NaNo Winner Badge

Finished NaNoWriMo 2012

I’ve managed to finish a draft of “The Spaceport” for NaNo! NaNo Winner Badge

This was an interesting experience. I had to fight through food poisoning, holiday planning, emotional ups and downs…and yet this was one of the most fun projects I’ve ever taken on. It took me back to my early years as a writer, when I could work with complete abandon. The quality is maybe a little better than it was back then, but not much. The story still needs a lot of editing as several characters changed significantly as the story unfolded. I need to go back and add in all of the layers of interpersonal dynamics and clean up some serious point of view issues, but it is done.

Now I need to return to real life and do things like laundry and cleaning the house.

I’ll also be pondering: could I do this on a daily basis? Because this is the pace a professional author needs to maintain in our modern world.

A Living Wage Should Not Be Science Fiction

Earth in SpaceAll I want is a living wage.

That’s all I wanted when I got out of college. Of course, the term was new then. Now it is almost obsolete. Workers are supposed to be grateful for 20 or 30 hours/week. When I became an employer, I determined that we would pay our employees a living wage. The business went bankrupt.

The Spaceport is my daydream business, the place I would work if I could.

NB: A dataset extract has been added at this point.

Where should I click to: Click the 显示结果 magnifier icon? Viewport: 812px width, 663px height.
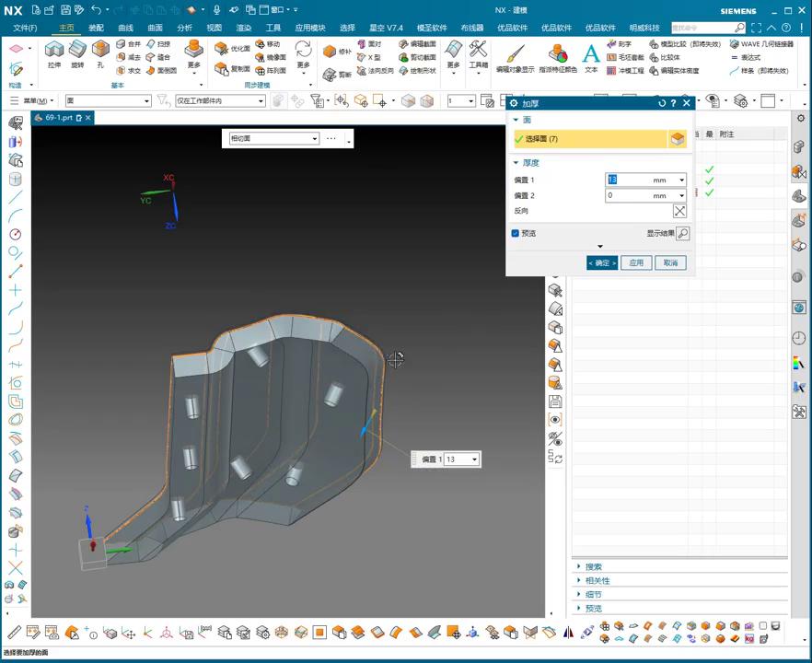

It has great benefits: healthcare, on-site apartments, intense mental health care.

You need the mental health care, because of the aliens.

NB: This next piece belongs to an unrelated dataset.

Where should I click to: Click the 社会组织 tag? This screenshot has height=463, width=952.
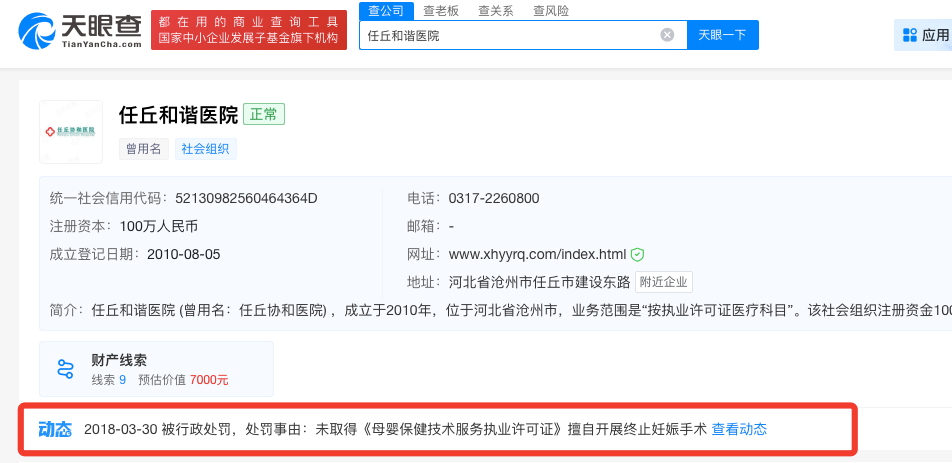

I mean, when you’re working among humans and turn around to see some bug-eyed sweetheart staring down at you like you’re lunch, you really appreciate those on-staff psychiatrists.

Thinking about the benefits of working at the spaceport, I realized they’d have a great educational benefit, too, because they’d have an exchange program with off-world universities.

It would be a great place to work. Youth would be an advantage, because young people tend to be less traumatized by the unexpected.

In my years of dreaming about the spaceport, I’ve met the most amazing folks who have come to work there. Folks like Annie: sweet, homeschooled Annie who works in the gift shop…and her husband Trevor the grunge security guard. Then there’s “Bugs” (the entomologist) and Blue, the barkeep. Blue does have a name, but no one can pronounce it, so they just call her by the one word that comes to mind in her presence.

Blue invaded my mind in college. She’s snarky, sarcastic and makes a wicked Denebian sundown.

So come along with me as I bring these stories out of the closet and into your hands. If someone has the money to invest, I’d love to build the Spaceport for real.

I don’t have that sort of cash. I’m still looking for a living wage.